§ Ausgewählter Textauszug
##########

Deutschlandradio Kultur: Warum dann nicht zwei Tage zum Beispiel?
Daniel Bahr: Na, das muss ja alles im Rahmen sein der Finanzierbarkeit. Und wir haben ja lange genug in der Koalition Gespräche geführt. Wir wissen das seit Jahren, (seit) es die Pflegeversicherung gibt, seit Mitte der 90er Jahre. Es ist nichts geschehen für Demenz. Erstmals haben wir jetzt eine Beitragssatzerhöhung beschlossen, in der vollständig das Geld dann für die Leistungsverbesserung zur Verfügung steht. Da legen wir auch einen klaren Schwerpunkt auf die ambulante Pflege. Wir sagen, dass diese Mittel aus der Beitragssatzerhöhung von 0,1 Prozent, das sind einfach 1,1 Milliarden, auch voll für die Verbesserung der ambulanten Pflege zur Verfügung stehen und dann insbesondere für die, die bisher kaum oder keine Leistung bekommen. Aber für die ist das ein Unterschied.
Das muss finanzierbar sein. Pflege, auch gerade dementer Menschen, ist insbesondere immer eine Arbeit, die in der Familie geleistet wird und die auch die Pflegebedürftigen weiter in der Familie sehen wollen. Familie ist ja nicht nur für gute Zeiten da, sondern auch für schwierige, wo man einander unterstützen muss. Und da wollen wir genau ansetzen.

##########

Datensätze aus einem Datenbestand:
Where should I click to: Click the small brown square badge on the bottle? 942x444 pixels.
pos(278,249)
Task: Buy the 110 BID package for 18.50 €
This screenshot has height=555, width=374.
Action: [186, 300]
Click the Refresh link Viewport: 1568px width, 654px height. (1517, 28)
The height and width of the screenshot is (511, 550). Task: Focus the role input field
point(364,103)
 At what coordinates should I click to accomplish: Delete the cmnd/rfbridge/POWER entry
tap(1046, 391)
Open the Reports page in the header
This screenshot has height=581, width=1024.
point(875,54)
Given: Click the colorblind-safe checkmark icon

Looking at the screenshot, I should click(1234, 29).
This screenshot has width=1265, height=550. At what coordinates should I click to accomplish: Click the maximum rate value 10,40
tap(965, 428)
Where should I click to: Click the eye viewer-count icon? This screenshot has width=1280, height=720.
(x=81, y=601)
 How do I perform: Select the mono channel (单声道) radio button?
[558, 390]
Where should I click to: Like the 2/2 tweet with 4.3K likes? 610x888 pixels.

##########

§ Aufgabe 1
Beantworte anhand des Interviewauszugs zur Pflegeversicherung diese Fragen:
(a) Seit wann gibt es laut Daniel Bahr die Pflegeversicherung?
(b) Um wie viel Prozent wird der Beitragssatz erhöht, und welcher Betrag ergibt sich daraus?
(c) Wo wird die Pflege dementer Menschen nach Bahrs Worten vor allem geleistet?
§ Aufgabe 2
Prüfe für jede Aussage, ob sie mit dem Interviewauszug zur Pflegeversicherung übereinstimmt. Antworte jeweils mit Ja oder Nein und zitiere die entscheidenden Worte.
(a) Die Mittel aus der Beitragssatzerhöhung sollen ihren Schwerpunkt in der stationären Pflege haben.
(b) Laut Bahr ist für Demenz bisher nichts geschehen.
(c) Nach Bahr ist Familie nur für gute Zeiten da.
§ Aufgabe 3
Knüpfe an den Interviewauszug zur Pflegeversicherung an und setze ihn nach seinem letzten Satz fort.
Die Datensätze werden hier nicht gebraucht.

§ Ergebnis 1
(a) Seit Mitte der 90er Jahre.
(b) Um 0,1 Prozent, das sind 1,1 Milliarden.
(c) In der Familie.

§ Ergebnis 2
(a) Nein: „Da legen wir auch einen klaren Schwerpunkt auf die ambulante Pflege.“
(b) Ja: „Es ist nichts geschehen für Demenz.“
(c) Nein: „Familie ist ja nicht nur für gute Zeiten da, sondern auch für schwierige, wo man einander unterstützen muss.“

§ Ergebnis 3
Deutschlandradio Kultur: Herr Minister, Sie haben es selber gesagt, der Beitragssatz zur Pflegeversicherung wird um 0,1 Prozent angehoben zum Jahr 2013. Das Geld soll im Wesentlichen den Demenzkranken zugute kommen. Gleichwohl die Frage, wenn wir schon beim Geld sind: Warum eigentlich erst im nächsten Jahr? Die bräuchten doch die Leistung jetzt und sofort.
Daniel Bahr: Die Beitragssatzerhöhung wird erst wirksam zum 1. Januar 2013. Und das war gemeinsamer Konsens in der Koalition, dass die Leistungsverbesserungen auch dann in Kraft treten, wenn die Beitragssatzerhöhung in Kraft tritt. So ist sie ja finanziert.
Ich will auch noch mal sagen: Es ist für Betroffene schon eine deutliche Unterstützung, wenn in Pflegestufe Null als Pflegesachleistung, wo bisher keiner was bekommt...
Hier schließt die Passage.